> _EXTRACT_:
-- Opening Marker --
Trust vs. Last Will: The Age Old Debate
And why probate is not a dirty word!
By: Bonnie Klein Rhoden, Esquire
In Florida there are differences between a TRUST and a WILL. When deciding which one is right for you (or maybe both) you should know what a trust does and what a will does for you. There are pros and cons to each choice. In this article we discuss several issues that you should consider as you decide a trust or a will.
Initial phone consultations and planning document reviews are always complimentary with Attorney Bonnie Rhoden.
Does having a last will mean “no probate”?
The simple answer is NO, a last will does not help you avoid probate. Your estate may require probate if you have a will or if you do not. It may also require probate if you have no will but do have a trust or with a trust and a will.
Planning Your Estate Should Begin In Your 30’s; Earlier If You Have Children.
-- Closing Marker --
> _INSTRUCTIONS_:
a: Explain, using the trust-versus-will article, why a last will does not let an estate avoid probate.
b: Please state what the trust-versus-will article says is always complimentary with Attorney Bonnie Rhoden.
The listing after this point isn't needed for either task.

> _DATA SECTION_:
-- Opening Marker --
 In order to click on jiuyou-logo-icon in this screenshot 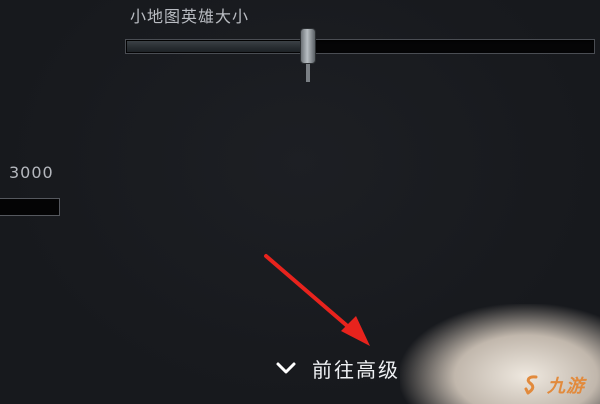, I will do `click(531, 385)`.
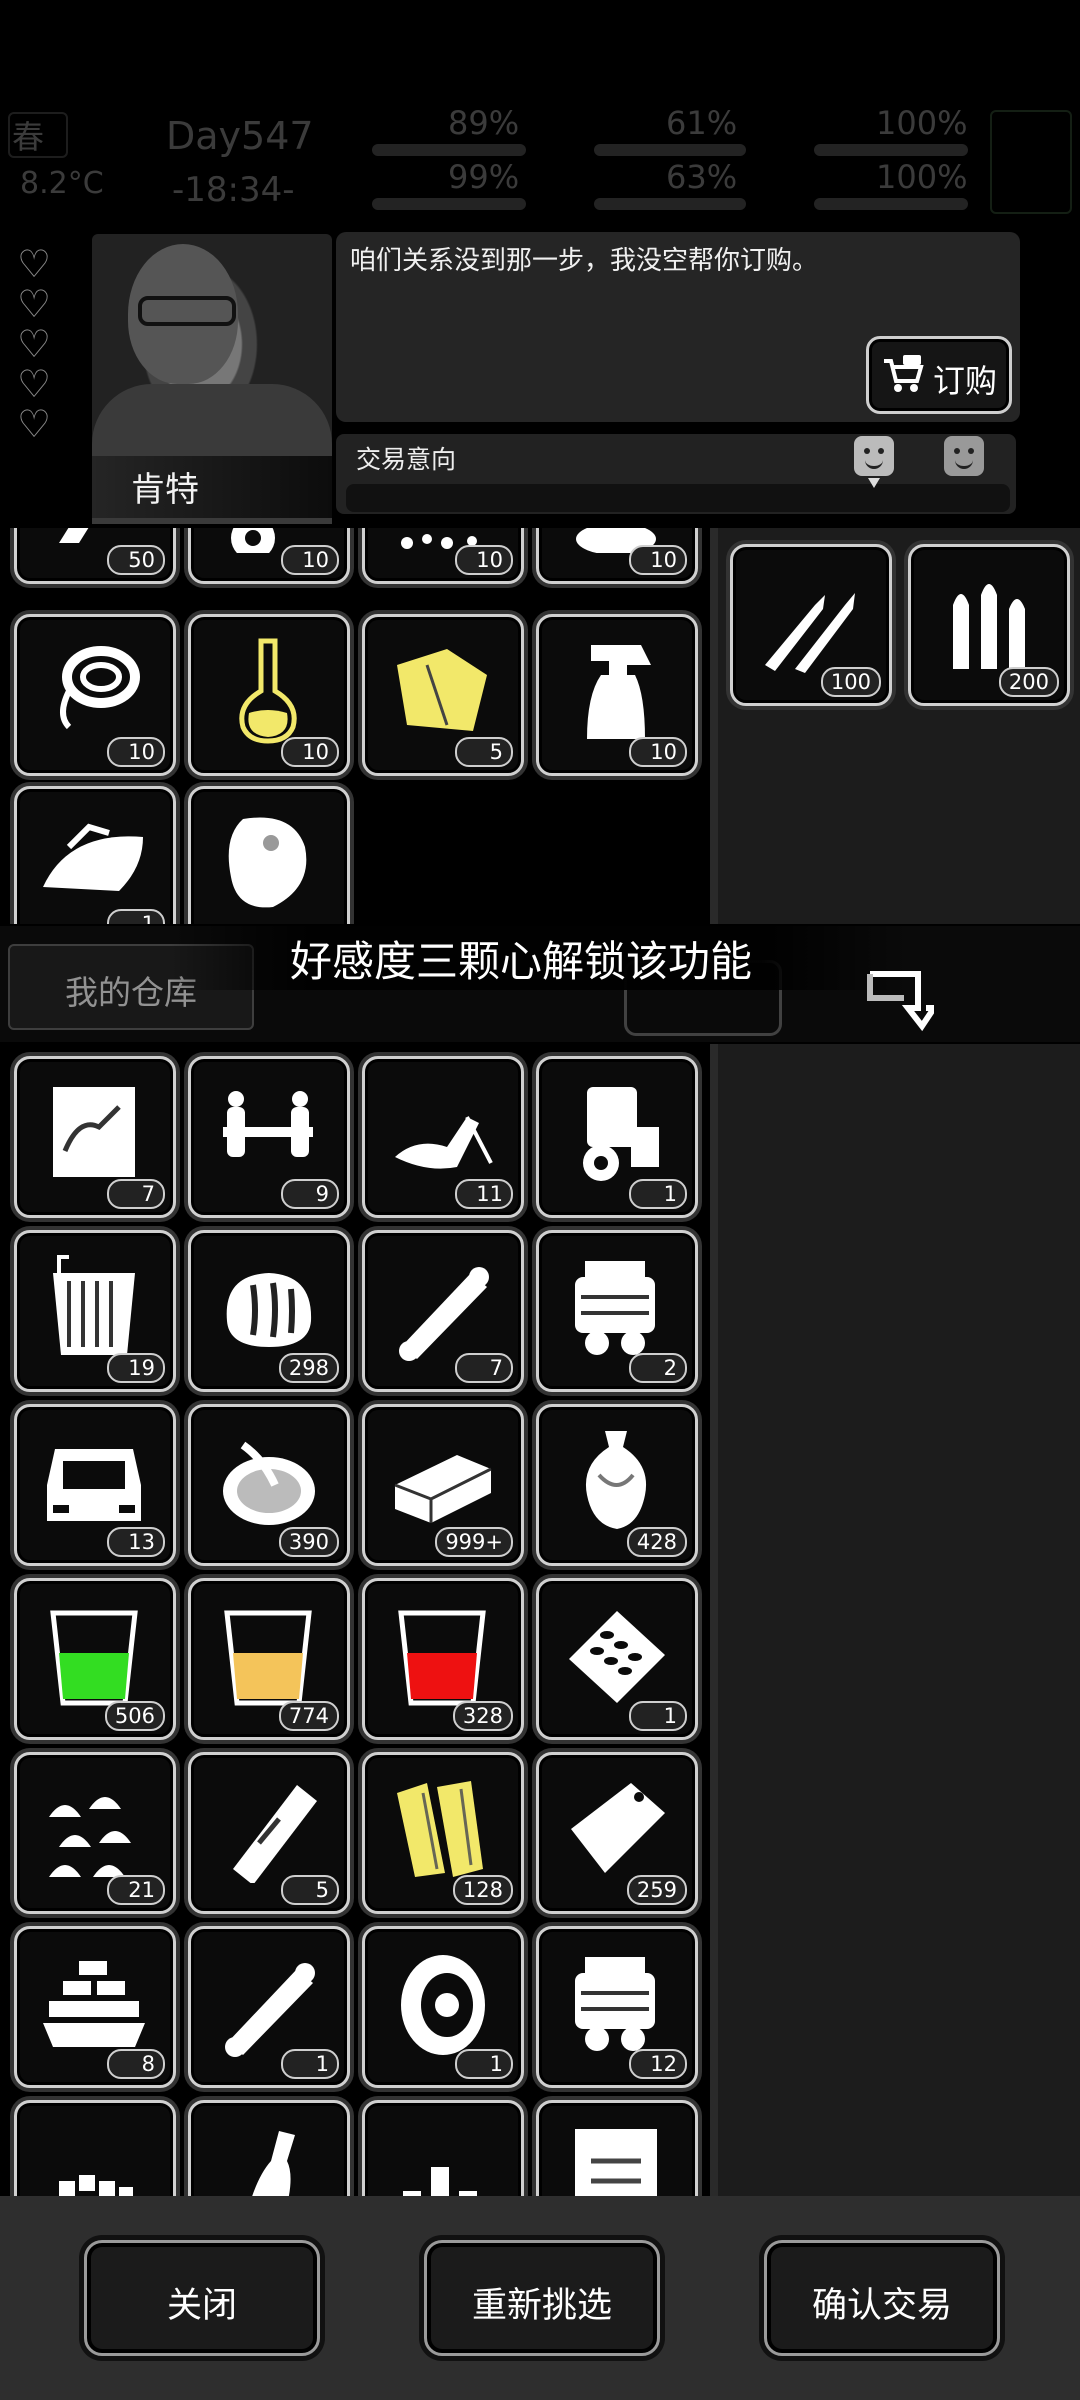  I want to click on item-slot: 9, so click(269, 1137).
-- Closing Marker --
> _RESPONSES IN ORDER_:
a: A last will does not help avoid probate because an estate may require probate whether or not there is a will. Probate may also be required when there is a trust but no will, or when there is both a trust and a will.

b: Initial phone consultations and planning document reviews.